Kea High Availability vs ISC DHCP Failover
Kea High Availability (HA) was released along with Kea 1.4.0. Numerous improvements in the Kea server code had been applied to support this feature, but the HA functionality itself is included in the HA hook library (libdhcp_ha). The HA library addresses a common need present in many deployments, to provide a reliable and continuous DHCP service if one of the DHCP servers belonging to this deployment fails. In ISC DHCP this functionality was provided by the implementation of the DHCP Failover protocol described in the IETF DHCP Failover Protocol draft. The Kea HA implementation shares many design concepts with the Failover, but it is NOT a Failover implementation!
The details of the HA library design can be found in the Kea HA Design document. This document focuses on highlighting major differences between features of the Kea HA library and ISC DHCP Failover. It is aimed at DHCP service administrators who are considering migration from ISC DHCP to Kea and who seek guidance on whether the Kea HA implementation is going to be suitable for their use cases.
The following table summarizes the notable differences between the two implementations. The text following the table elaborates on these differences.
|Feature||Kea High Availability||ISC DHCP Failover|
|Supported protocols||DHCPv4 and DHCPv6||DHCPv4|
|# of cooperating servers||2 active + unlimited backup servers||2 servers|
|Dispersed servers||yes (performance degradation with more dispersed servers)||yes|
|Multiple failover relationships||1 Kea instance per relationship||1 ISC DHCP instance supports multiple relationships|
|Load balancing||50/50 split (RFC3074)||Flexible split (RFC3074)|
|Auto partner down||yes||yes|
|Lazy lease updates (MCLT)||no (server waits for lease update completion before responding to client)||yes (server responds to the client immediately)|
|Send lease updates to external entity||yes (via backup server mechanism or using custom hook library)||no|
|Database replication for sharing lease info||yes (optional)||no|
|Communication interruption detection||yes||yes|
|Partner failure detection by monitoring latency||by monitoring 'secs' field in DHCPv4 or "Elapsed Time" option in DHCPv6||by monitoring 'secs' field|
|Control over the servers||via RESTful API (set HA scopes, enable/disable DHCP, on demand lease sync)||via OMAPI|
IETF attempted to standardize two DHCP failover protocols: DHCPv4 Failover draft, which was an Internet Draft status that expired Sept. 2003. The other one, RFC 8156: DHCPv6 Failover, was published as a Proposed Standard.
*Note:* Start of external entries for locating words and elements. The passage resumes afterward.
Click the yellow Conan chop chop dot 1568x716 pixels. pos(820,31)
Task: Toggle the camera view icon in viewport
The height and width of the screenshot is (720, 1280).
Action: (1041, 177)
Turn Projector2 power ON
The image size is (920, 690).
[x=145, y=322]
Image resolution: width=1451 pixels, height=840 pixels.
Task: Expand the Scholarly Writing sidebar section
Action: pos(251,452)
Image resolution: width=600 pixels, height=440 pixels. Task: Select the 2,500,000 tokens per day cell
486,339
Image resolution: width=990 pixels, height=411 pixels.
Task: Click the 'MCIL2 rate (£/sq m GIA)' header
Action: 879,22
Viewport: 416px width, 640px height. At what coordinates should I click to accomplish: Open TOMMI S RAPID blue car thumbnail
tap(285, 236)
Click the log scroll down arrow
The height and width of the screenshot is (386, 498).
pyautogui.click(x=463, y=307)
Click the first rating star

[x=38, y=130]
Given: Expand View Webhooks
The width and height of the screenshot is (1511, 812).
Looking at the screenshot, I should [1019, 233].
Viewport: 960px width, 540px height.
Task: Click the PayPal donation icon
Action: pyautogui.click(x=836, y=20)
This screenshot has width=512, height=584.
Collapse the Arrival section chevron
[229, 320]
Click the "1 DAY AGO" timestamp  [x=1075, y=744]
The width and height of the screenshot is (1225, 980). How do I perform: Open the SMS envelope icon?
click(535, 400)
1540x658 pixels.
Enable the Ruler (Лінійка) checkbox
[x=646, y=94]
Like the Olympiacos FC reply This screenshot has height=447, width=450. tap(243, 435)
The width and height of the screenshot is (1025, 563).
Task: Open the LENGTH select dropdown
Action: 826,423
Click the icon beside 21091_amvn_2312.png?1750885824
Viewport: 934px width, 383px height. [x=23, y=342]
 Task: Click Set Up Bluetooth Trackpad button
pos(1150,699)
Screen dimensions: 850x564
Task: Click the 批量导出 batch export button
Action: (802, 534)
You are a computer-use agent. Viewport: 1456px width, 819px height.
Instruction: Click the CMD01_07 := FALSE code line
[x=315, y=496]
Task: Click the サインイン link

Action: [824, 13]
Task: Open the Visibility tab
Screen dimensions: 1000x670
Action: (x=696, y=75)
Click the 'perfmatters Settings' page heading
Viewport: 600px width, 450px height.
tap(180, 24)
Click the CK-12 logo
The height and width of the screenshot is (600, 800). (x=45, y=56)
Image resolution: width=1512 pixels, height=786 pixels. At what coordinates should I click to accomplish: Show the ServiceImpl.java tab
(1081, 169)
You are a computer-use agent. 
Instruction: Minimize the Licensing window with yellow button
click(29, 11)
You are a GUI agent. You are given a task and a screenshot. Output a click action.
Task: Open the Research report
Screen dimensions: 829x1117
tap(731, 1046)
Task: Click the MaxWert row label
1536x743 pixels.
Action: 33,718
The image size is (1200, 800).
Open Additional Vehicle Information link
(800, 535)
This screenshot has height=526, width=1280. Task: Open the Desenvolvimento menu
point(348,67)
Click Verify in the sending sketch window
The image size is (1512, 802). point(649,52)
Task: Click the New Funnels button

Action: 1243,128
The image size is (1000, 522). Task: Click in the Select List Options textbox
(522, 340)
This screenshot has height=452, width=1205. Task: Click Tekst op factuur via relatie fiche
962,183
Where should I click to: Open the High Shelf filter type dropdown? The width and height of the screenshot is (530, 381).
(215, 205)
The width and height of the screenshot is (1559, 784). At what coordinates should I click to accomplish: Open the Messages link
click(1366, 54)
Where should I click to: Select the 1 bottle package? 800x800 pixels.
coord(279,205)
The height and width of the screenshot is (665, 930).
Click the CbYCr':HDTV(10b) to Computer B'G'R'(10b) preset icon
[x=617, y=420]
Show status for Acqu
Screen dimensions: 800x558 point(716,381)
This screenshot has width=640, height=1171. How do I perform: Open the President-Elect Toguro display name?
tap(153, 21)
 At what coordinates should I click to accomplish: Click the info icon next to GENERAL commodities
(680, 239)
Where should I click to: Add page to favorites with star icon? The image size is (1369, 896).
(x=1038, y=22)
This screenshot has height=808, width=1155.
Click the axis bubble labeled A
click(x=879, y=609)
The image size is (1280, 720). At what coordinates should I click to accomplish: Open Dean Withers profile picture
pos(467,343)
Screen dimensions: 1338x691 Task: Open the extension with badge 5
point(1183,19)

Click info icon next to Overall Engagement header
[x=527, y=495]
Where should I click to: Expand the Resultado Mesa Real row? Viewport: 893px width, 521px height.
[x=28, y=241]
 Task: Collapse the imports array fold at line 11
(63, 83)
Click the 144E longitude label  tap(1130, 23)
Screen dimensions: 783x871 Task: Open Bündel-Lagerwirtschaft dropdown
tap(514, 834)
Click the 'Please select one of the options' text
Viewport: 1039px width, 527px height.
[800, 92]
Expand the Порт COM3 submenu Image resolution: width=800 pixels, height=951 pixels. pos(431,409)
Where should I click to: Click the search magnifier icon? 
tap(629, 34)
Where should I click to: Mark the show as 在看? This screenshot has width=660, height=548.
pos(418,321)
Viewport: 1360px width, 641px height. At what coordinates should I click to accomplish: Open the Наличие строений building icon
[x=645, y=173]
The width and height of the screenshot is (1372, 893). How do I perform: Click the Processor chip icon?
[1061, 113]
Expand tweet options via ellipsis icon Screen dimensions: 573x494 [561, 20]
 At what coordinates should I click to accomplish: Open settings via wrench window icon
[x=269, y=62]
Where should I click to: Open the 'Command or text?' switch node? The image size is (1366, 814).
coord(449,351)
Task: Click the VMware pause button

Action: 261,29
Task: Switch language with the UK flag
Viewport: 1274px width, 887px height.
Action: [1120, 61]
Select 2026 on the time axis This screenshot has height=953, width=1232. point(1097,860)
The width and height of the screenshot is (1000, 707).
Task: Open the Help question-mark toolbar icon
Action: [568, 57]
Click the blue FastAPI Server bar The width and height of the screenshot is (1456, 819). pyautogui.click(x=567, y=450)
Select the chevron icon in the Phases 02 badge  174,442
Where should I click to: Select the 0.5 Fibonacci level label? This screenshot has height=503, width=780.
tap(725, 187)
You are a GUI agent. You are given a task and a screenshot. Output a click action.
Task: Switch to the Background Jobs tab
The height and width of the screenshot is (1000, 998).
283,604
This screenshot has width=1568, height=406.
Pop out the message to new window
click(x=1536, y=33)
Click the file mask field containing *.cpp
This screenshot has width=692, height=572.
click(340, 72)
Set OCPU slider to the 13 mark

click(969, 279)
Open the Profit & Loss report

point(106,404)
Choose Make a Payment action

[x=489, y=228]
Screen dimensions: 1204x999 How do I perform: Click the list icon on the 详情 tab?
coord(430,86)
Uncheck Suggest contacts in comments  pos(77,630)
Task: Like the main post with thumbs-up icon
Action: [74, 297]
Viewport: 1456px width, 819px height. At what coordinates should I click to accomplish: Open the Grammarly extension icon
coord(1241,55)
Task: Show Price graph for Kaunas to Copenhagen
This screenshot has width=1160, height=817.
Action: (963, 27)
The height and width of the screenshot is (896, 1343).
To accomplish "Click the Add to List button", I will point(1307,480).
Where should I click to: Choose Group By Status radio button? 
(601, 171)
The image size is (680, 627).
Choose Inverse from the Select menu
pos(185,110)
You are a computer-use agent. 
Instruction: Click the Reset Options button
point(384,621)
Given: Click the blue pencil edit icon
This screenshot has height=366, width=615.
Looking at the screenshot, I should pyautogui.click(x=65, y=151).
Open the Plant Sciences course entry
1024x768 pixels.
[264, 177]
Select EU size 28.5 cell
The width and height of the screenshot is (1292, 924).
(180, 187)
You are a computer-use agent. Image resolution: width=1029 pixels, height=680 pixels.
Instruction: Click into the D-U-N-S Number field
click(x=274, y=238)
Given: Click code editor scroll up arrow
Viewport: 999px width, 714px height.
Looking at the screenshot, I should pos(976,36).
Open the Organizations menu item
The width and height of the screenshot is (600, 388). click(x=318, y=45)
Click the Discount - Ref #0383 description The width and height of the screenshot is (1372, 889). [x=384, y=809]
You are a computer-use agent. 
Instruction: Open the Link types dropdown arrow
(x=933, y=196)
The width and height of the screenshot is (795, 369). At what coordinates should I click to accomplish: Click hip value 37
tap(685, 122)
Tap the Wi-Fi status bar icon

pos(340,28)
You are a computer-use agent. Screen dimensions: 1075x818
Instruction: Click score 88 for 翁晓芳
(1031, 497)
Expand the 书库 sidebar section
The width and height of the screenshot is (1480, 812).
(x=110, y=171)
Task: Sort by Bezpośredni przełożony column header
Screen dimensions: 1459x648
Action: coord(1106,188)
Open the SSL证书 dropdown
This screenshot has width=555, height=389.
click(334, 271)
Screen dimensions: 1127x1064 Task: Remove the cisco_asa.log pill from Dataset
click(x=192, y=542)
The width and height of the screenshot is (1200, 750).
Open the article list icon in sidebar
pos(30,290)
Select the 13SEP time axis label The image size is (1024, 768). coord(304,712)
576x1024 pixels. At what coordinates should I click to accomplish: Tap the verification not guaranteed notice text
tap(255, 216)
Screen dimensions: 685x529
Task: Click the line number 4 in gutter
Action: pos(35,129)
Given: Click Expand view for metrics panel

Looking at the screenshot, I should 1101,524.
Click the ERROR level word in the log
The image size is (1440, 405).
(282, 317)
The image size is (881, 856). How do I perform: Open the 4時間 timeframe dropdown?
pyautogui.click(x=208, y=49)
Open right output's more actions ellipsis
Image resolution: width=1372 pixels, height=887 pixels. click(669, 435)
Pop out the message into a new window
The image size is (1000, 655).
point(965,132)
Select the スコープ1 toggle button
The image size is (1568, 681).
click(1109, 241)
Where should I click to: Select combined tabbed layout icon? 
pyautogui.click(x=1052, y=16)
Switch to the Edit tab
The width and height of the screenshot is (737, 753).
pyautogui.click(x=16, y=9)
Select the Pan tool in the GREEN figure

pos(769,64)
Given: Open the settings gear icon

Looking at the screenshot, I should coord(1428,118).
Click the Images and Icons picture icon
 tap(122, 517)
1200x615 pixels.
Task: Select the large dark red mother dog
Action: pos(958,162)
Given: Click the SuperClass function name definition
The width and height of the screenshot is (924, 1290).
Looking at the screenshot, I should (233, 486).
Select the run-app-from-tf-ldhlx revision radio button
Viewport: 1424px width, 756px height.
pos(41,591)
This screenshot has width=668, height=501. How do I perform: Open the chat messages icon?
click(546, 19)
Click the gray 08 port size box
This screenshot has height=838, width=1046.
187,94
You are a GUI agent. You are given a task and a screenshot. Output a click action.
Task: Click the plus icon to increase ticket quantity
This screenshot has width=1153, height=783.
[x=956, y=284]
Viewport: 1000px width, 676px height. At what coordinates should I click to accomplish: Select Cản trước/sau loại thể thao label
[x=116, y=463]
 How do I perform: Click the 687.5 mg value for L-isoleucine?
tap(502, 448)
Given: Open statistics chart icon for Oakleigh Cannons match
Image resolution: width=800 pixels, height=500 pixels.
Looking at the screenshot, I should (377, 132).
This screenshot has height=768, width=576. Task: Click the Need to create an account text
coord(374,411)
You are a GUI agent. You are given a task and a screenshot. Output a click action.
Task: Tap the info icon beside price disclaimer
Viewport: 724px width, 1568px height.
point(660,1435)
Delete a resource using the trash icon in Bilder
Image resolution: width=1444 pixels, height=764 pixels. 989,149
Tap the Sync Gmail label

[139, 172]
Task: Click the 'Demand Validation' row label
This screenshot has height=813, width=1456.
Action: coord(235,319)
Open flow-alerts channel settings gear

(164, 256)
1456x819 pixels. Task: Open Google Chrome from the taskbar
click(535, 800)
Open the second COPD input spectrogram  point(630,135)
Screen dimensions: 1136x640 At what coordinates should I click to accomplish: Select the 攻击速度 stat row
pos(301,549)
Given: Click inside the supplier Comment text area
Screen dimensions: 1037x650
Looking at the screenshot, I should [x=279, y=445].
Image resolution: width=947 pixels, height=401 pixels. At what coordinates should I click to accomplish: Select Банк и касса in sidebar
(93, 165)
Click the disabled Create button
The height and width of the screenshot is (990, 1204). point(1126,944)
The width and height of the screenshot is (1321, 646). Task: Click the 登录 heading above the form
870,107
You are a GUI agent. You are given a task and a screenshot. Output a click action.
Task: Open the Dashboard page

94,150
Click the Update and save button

ISC DHCP implemented the former, but not the latter. As such, ISC DHCP is able to provide failover for DHCPv4 only, not DHCPv6. The Kea HA solution supports both DHCPv4 and DHCPv6.
Number of cooperating servers
In ISC DHCP the failover relationship is between a pair (two) of servers. In Kea HA it is possible to define additional backup servers. While they are not technically participating in the HA relationship, their lease databases are kept up to date and can be used to quickly create a replacement server. However, replacing a primary or secondary server with a backup requires manual intervention from the administrator.
Both ISC DHCP and Kea HA support configurations in which the participating servers are not located in the same subnet, e.g. multi-site configuration where the servers are geographically dispersed. In that case, even a severe outage in the whole site should not impact the DHCP service because the server in the other site can take over the DHCP traffic. However, it must be taken into consideration that the increased latency in communication between the geographically dispersed servers increases the latency of the DHCP responses. This is because the servers wait for the completion of the lease updates before responding to the DHCP clients. This is not the case in ISC DHCP Failover as it does not wait for the completion of the lease updates.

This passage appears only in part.